The basic principle is:
- Split the whole horizontally according to the first categorical variable.
- Split each section vertically according to the next variable.
- The resulting rectangle area represents the frequency or probability of that category combination.
By recursively splitting the space, mosaic plots can visualize more than two categorical variables.
Strengths
- Cross-tabulation made visual: category combinations become visible as areas.
- Conditional proportions: a plot can show both total group size and within-group shares.
- Model diagnostics: colors can encode residuals from expected values in a log-linear model.
- Exploratory analysis: variable order and category order can reveal or hide structure.
- Education: the chart helps explain the relationship between counts and proportions.
Use Cases
- survey analysis
- marketing segmentation
- statistical education
- exploratory data analysis
- model checking for contingency tables
Mosaic Plot and Marimekko Chart
A Marimekko chart or Mekko chart is structurally similar.

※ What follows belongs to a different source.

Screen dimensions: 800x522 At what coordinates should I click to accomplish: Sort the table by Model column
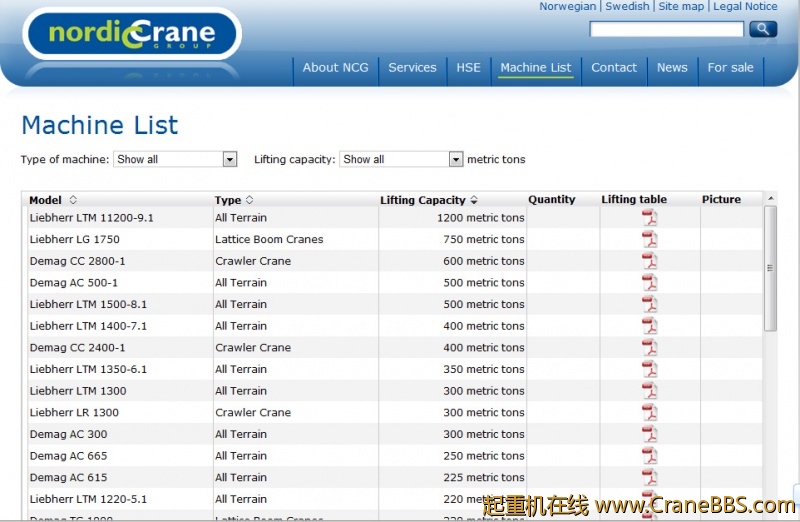73,200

It can be understood as a variable-width stacked bar chart. In business dashboards, the Marimekko name is common, while mosaic plot is the statistical term.
| Perspective | Mosaic plot | Marimekko / Mekko chart |
|---|---|---|
| Context | Statistics | Business intelligence |
| Structure | Recursive area split | Variable-width stacked bars |
| Purpose | Cross-tabulation and model diagnostics | Market share and segment composition |
| Color | Often residuals or analytical meaning | Often presentation categories |
| Tools | R, JMP, S-PLUS | Tableau, PowerPoint, BI tools |
Summary
Mosaic plots are a foundational statistical visualization for categorical data. Marimekko charts use a similar geometry in a business context. In both cases, the key idea is that rectangle area represents the size of a category combination.